People without a decent healthcare coverage plan are the ones usually screwed here, paying “rack rate” for their medications, and these are almost always the same people who can least afford it. Basic social justice would say, then, that government has a role in protecting those most abused by excess corporate power. No country’s “universal” healthcare system is simple, but the U.S. has an excess number of “profit-sucking leeches” at multiple points in the chain that other countries have eliminated.
Seniors making a “bad bet” on their Part D prescription plan choice, or not opting in at all, also get the short end of the stick here. One prescription change can easily amount to over $1000 on a 90-day supply of a medication, simply because the retiree chose last year not to pay a few dollars more every month for a plan that includes that one drug which is in a higher “formulary tier.” This tiering of prices with dramatic price differentials between each level is either a feature or a bug in the Part D system, depending on your perspective. As one gets older and subject to increasing medical needs, trying to save a few bucks every month on a cheap Part D plan, by my math, too often proves to be a fool’s errand.
And just like what happens when you squeeze a pillow, some “price bulges” will escape these complex “game theory” constraints. Insulin prices seem to be the largest target of Congress here. Indeed, it is difficult to understand why insulin is not so far along on the technology curve that it is not among the “$4.00 generics” so common in, for instance, statin drugs.
My view, after spending a lot of years in another industry that tried hard (eventually unsuccessfully) to maintain premium pricing on select products, is that the primary task of some of these pharmaceutical company CEOs is to hold the line on selected high-margin products in their portfolios. When you lose the “war game” on one key product and it crashes in market price, you need to make that loss up somewhere. Without a comprehensive government plan, this could wind up more “Whack-a-mole” than overall price control.

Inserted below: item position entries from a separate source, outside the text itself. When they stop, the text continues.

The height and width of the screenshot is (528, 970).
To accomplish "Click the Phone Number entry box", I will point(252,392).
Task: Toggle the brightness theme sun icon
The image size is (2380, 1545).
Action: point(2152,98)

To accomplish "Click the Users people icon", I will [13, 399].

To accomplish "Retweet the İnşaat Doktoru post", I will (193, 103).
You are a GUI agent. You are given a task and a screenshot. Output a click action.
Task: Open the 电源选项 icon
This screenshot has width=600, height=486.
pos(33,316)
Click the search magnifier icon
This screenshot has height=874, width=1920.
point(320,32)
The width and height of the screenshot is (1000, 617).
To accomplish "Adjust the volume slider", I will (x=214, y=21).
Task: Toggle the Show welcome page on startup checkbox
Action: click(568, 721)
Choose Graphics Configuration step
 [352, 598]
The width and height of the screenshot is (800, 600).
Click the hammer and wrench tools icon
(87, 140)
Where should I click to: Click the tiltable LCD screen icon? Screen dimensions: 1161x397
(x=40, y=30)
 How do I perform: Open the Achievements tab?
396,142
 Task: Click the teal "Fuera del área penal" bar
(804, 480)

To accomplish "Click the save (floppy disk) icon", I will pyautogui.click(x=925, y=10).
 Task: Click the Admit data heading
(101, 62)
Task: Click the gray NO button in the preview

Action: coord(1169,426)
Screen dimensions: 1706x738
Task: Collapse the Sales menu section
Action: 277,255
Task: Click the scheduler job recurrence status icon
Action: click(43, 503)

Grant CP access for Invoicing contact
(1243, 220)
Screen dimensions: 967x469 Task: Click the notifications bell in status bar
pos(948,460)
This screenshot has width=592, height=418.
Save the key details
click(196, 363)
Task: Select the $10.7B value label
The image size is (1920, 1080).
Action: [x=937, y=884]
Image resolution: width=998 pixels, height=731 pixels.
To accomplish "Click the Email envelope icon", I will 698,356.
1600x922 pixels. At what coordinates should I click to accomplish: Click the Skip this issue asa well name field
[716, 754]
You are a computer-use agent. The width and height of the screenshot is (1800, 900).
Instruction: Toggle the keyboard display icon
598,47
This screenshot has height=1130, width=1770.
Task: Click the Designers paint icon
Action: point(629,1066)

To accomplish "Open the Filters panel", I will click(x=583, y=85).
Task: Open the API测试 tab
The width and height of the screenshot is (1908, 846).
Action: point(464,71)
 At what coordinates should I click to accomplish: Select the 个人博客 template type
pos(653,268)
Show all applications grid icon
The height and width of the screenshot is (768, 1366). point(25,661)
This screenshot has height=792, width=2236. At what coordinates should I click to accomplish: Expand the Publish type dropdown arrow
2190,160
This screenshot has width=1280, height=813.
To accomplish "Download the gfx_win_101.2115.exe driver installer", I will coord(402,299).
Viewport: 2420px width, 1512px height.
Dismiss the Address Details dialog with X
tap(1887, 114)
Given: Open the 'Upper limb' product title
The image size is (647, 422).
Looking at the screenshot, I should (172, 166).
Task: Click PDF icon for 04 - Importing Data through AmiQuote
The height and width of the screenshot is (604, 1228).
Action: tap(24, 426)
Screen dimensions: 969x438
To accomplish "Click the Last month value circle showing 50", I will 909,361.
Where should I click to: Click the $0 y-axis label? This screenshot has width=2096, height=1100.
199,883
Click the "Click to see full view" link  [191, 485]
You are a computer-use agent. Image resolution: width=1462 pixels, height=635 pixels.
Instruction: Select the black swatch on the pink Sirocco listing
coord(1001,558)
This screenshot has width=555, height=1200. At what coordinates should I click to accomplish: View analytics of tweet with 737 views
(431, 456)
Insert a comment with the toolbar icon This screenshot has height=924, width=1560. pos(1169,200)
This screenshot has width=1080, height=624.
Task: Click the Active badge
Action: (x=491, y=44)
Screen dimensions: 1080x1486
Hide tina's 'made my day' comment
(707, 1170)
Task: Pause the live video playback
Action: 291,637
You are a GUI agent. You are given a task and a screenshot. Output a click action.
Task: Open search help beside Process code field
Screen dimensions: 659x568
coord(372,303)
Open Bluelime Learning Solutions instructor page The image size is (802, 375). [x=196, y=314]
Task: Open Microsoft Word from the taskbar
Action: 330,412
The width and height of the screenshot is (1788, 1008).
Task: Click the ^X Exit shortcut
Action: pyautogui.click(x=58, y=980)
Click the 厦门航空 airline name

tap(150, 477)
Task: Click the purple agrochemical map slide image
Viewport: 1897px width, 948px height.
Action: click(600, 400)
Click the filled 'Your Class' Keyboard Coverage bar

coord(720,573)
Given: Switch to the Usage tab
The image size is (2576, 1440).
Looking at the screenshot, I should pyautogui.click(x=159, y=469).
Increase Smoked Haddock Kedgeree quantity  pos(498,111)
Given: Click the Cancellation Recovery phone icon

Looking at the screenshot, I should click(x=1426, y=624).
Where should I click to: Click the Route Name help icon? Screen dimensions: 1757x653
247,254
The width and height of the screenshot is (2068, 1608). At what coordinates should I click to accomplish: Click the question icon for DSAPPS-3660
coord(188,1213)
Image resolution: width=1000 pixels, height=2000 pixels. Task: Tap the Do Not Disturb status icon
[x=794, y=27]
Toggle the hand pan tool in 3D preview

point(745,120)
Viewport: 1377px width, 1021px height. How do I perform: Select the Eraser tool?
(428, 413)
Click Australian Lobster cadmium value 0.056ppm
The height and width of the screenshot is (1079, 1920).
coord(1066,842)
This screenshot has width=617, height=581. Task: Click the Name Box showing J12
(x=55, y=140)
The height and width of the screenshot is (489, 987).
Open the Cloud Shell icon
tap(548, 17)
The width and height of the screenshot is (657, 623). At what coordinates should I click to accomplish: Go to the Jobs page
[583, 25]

In the end, I have no sympathy for “Big Pharma,” and I doubt the warnings of loss of investment in innovative products. Coca-Cola and Pepsi managed to profitably sell soda in the deepest years of communism in the USSR and China. McDonalds’ Big Macs sell at competitive prices in European countries where the counter worker gets both a living wage and healthcare. Don’t cry for the capitalist drug manufacturers.
Notes:
- “Hospital and Medical Service Plans” is how the Securities and Exchange Commission classifies what are more commonly called “healthcare insurers” such as Aetna and the Blue Cross companies. Rather than classic risk-bearing insurance, however, their biggest business is creating cartel-like networks of providers, and then processing claims from money pools established and collected by “self-insured” companies, their direct customers, through payroll deductions. Your own employer likely takes on most of the “health insurance” risk themselves. There is also likely a residual insurance policy protecting against a massive hit to the employer’s cost-sharing pool, but a separate “re-insurance” company usually takes on that risk.